Blue Mountain Lodge

In 1946 Ed and Irene Salo purchased an island and mainland property on Bell Lake, Goschen Township, 28 air miles SW of Sudbury. Ed & his fishing buddies had taken numerous trips to Bell Lake and camped on that island and Ed had it in his mind that someday he would buy it.

That winter with team of horses, and a sled packed with supplies he left Bill Gemmel's Landing on Lake Penage and proceeded to Bell Lake & clear the land and put up temporary quarters. The island was stacked with peeled pine logs for buildings and piles of stones used for foundations, chimneys and flagstone walkways plus a stone retaining wall on the lake facing the main lodge.

It is also at this time, the Canadian Government had a relief program with Finland, and one of the programs involved logging, and building. So 6-8 skilled Finnish workers were then on the island building the Main Lodge & Sauna. His wife Irene, who was still in Waters Twp & Sudbury, looking after associated paperwork, then flew with Ben Merwin's Nickel Belt Airways to Bell Lake and they proceeded to build. It took 6 years just to fully landscape the island.

Click here to view images of Blue Mountain Lodge - Gallery 

There was a two-way radio hookup with Austin Airway's operations network. Irene was able to Ham it with Melissa Forbes on Forbes Island, Tyson Lake. On several occasions there would be 8+ flights a day, taking guests back to Sudbury and new arrivals.

There was also an Outpost Camp built at Norway Lake, accessible only by canoe or by air. Several guests took this as a challenge and were rewarded by excellent pickerel fishing.

It was in 1955 that the Department of Lands & Forests landed in Bell Lake with several cans of Speckled Trout fingerlings. Ed Salo had been in liaison with them for quite awhile regarding the stocking of Grey's Lake with trout. Their study showed that Grey's Lake would be feasible. Several years later the results were favourable, and some speckled trout had even migrated to another nearby lake.

In this same area was a slough with several beaver dams and was in effect a natural habitat for everything nature had to offer. Ed Salo & Carmen Fielding (Fielding Bird Sanctuary) agreed that wild rice could be implemented in that area. Irene Salo already had a recipe for using wild rice, thought it was a great idea. The wild rice was planted and it took hold and grew quite high. Then one early fall morning, you could hear the honking of the geese, upon visiting the slough it had been stripped clean. who knew we were on a migration route. The geese did... Irene was not too happy.

The Salo's also brought in Mallard ducks and 2 Swans which The Sudbury Daily Star had a field day writing articles in their paper.

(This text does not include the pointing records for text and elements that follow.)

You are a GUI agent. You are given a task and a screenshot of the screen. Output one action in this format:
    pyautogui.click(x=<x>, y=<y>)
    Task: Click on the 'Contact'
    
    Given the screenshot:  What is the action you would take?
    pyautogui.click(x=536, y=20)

True enough, the Swan's would pass in front of the island causing a sensation.

Permits were issued again by Lands & Forests for the cutting of trees for fire wood used for sauna, fireplaces and stoves. In this case a certain area could be cut to produce 40 cord of wood. The forestry department then would give Edwin Salo seedlings for planting. This process also showed positive results.

Ed Salo then decided to start a small logging operation, on the mainland and with 2 Bombardier J5 tractors was hauling cut timber to Evans Lumber & Supply and returning with supplies to Bell Lake, also hauling to Tyson Lake. This was in 1956. Irene then had to look after the books as well as Gov't reports, as Log Supply & Scaling.

It was in the 1960's that Ontario Gov't Surveyors were looking at putting a road from Burwash, Ontario to the townsite of Killarney on Georgian Bay. This became HWY 637 and passed south of Bell Lake. Eventually in 1964 Killarney Provincial Park came into being, and the 2 islands and lands were now in a Provincial Park.

Irene & Ed Salo sold the Bell Lake operation to the Mallott Family in late 1969.